Crypto Market in Freefall: Over $1 Billion in Liquidations
One of the most immediate casualties of the geopolitical fallout was the cryptocurrency market, which saw a sharp and unexpected sell-off as investors rushed for the exits. Bitcoin (BTC) shed about 3%, while Ethereum (ETH) took a much worse beating, falling around 9% at its intraday low. Market anxiety was bubbling over, as evidenced by Bitcoin’s 2% drop and Ethereum’s 4.4% plunge within just an hour of the announcement that Israel had struck Hamas.
As per data from CoinGlass, the 24-hour period following the strike experienced an unprecedented $1.019 billion in crypto liquidations. This event occurred across various central exchanges and effectively wiped out positions for seemingly around 215,000 traders. Most of these traders had apparently been using the 24-hour period preceding the strike to establish long positions on exchanges since approximately $945 million of the liquidated positions were long bets.
The most significant liquidation occurred on Binance, where a long position in the BTC/USDT pair was closed for an astounding $201 million, making it one of the largest sell-offs induced by market conditions in recent cryptocurrency trading history.
In a market regularly characterized as volatile, even in normal conditions, the reaction was immediate and severe. Market participants rushed to insulate themselves from potential losses or to reduce borrowed funds they were using to invest, with both the options markets and the recent surge in sold-short investments across various digital currencies indicating an increased appetite for loss-limiting trades.
Oil Rises While Capital Markets Stagger
In addition to the world of cryptocurrency, traditional markets also reacted to the rapidly developing situation. Oil prices not only didn’t drop, they rose sharply, with Brent crude at one point surging by as much as 11%. That increase reflected supply concerns, with traders fearful that the situation might escalate, and that a wider regional conflict could impact major supply routes or critical energy corridors like the Strait of Hormuz.
The risk asset class, which includes equities and crypto, shows significant weakness that stands in stark contrast to the surge in oil prices. Despite a rather nervous and mixed reaction from the world’s stock markets, the prevailing sentiment seems to be one of renewed caution. Given what’s unfolding, is it any wonder?
Gold, a somewhat more liquid safe-haven asset, saw some modest inflows on Friday as did the U.S. dollar. The volatility index (VIX), also known as the fear index, registered an uptick.
The direct impact was observed across the capital markets, but while stocks fluctuated, they did so for a much shorter duration than the crypto market, which has been under sustained pressure since the announcement.

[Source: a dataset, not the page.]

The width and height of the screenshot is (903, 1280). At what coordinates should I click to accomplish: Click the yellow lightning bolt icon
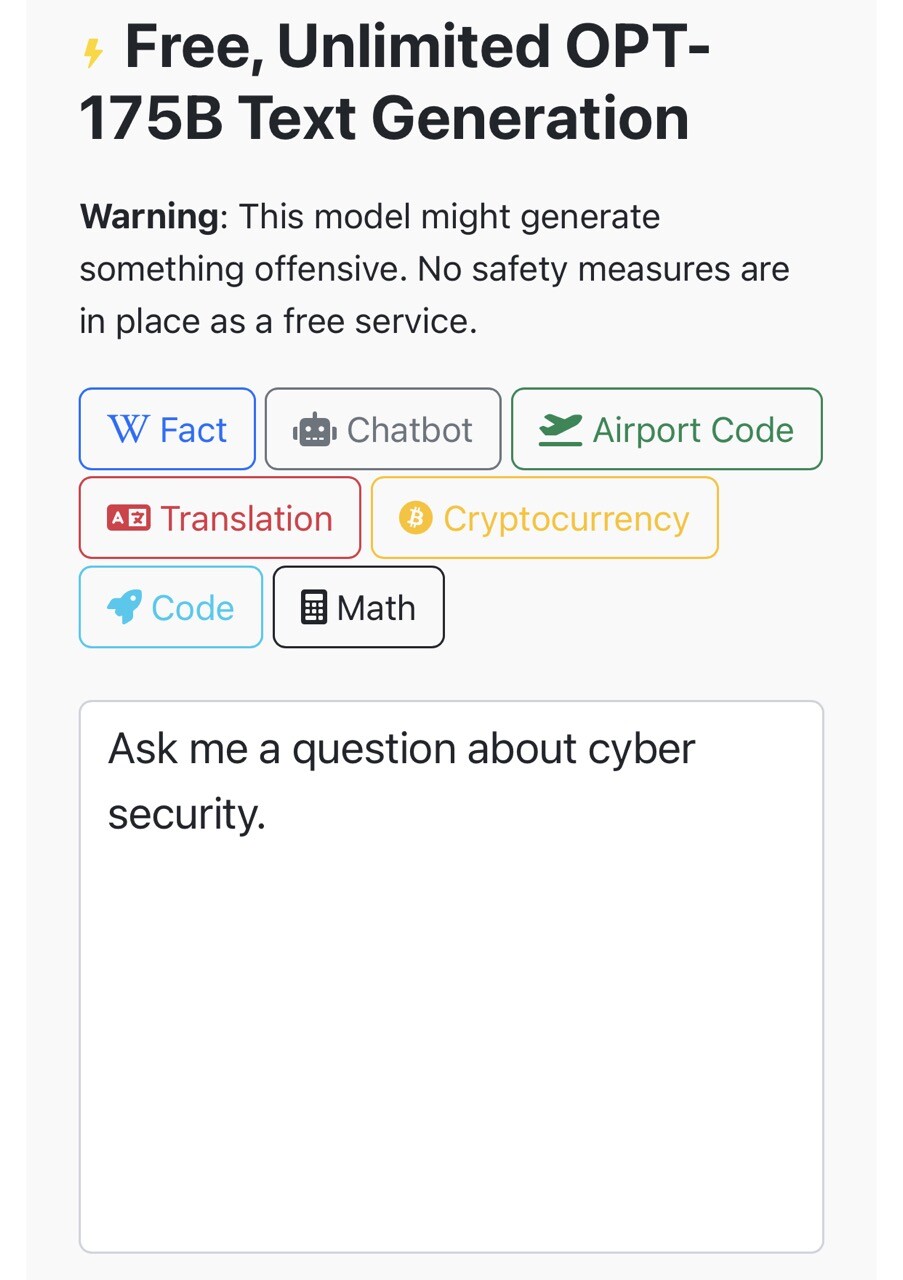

Currently, those in the market are keeping a close watch on any official responses coming from Iran. If Tehran were to retaliate and do so in kind, it could well provoke a fresh wave of volatility across many markets should they strike back militarily or target Israel or its allies. On the other hand, if Iran could somehow keep a lid on such actions, a restrained response might soothe investor nerves and help stabilize risk assets.
Looking Ahead: A Market on Edge
The intertwining of global markets with geopolitical developments has never been so evident as now. Information travels at the speed of light in today’s world, and in a nanosecond, the markets will have reacted to whatever is happening, for better or worse.